No hay sustitutos para los alimentos, pero cambiar la manera en que los individuos se alimentan es posible. Si todas las personas del planeta fueran veganas, más de la mitad de las emisiones de gases de efecto invernadero producidas por la industria alimenticia podrían disminuir; si fueran vegetarianas se podrían reducir las emisiones en un 44 por ciento (según indica un estudio de la Academia Nacional de Ciencias de Estados Unidos, PNAS, por sus siglas en inglés). Si dejáramos de ingerir “alimentos” tal como se conocen, conformados enteramente de una pasta semilíquida nutricional producida en laboratorios, en vez de provenir de la tierra o del agua, podríamos prevenir la suba de alrededor de 1 grado Celsius (1,8 grados Fahrenheit) de calentamiento futuro, según un artículo reciente que consideró el experimento de pensamiento único.
“Lo que este trabajo dice es: Ey, miren, todavía podemos alcanzar estas grandes victorias, incluso si no realizamos grandes cambios en la composición de nuestra dieta”, explica Clark. “Creo que eso es muy importante, ya que muchas personas no quieren realizar cambios drásticos en sus dietas, por diversos motivos”.

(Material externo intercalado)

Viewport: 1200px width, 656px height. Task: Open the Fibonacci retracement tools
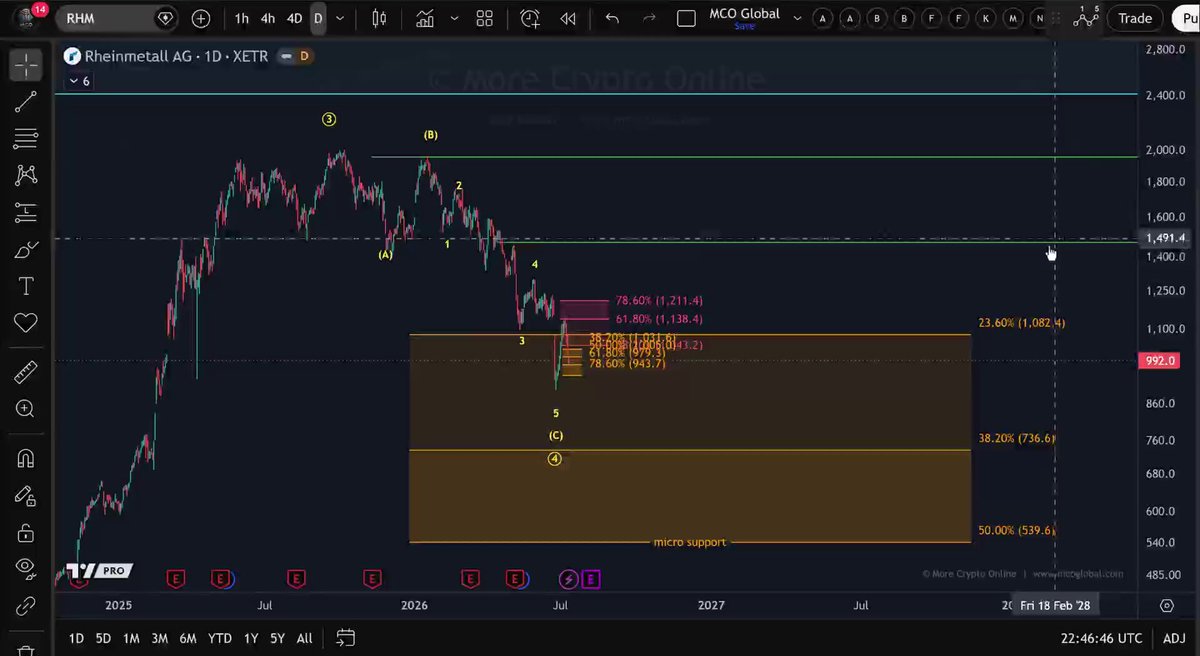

A pesar de que las dietas vegetarianas y veganas son cada vez más usuales en Estados Unidos y Europa, “es un absurdo absoluto suponer que todos estarán haciendo una dieta vegetariana de acá a 30 años”, dice.
Las preferencias alimentarias son personales, están estrechamente relacionadas con la cultura, la religión, las emociones, las situaciones económicas, entre otras. “Más que ordenar, es mejor intentar dar opciones”, dice Naglaa El-Abbadi, investigadora de alimentación, nutrición y medio ambiente en la Universidad Tufts. Este abordaje intenta informar a la gente así cada uno puede elegir aquello que se alinee con sus necesidades y sus valores. En conjunto, estas elecciones pueden beneficiar tanto a la salud de los humanos como a la del planeta.
Para que esto suceda, se requeriría trabajar en conjunto con un esfuerzo importante para remodelar la producción industrial de alimentos, ella recalca.
Pero lo que las personas eligen ingerir día a día está lejos de ser insignificante, señala Clark, “no es que todos tenemos que convertirnos en veganos de la noche a la mañana”, dice. “Pequeños cambios generan grandes impactos”.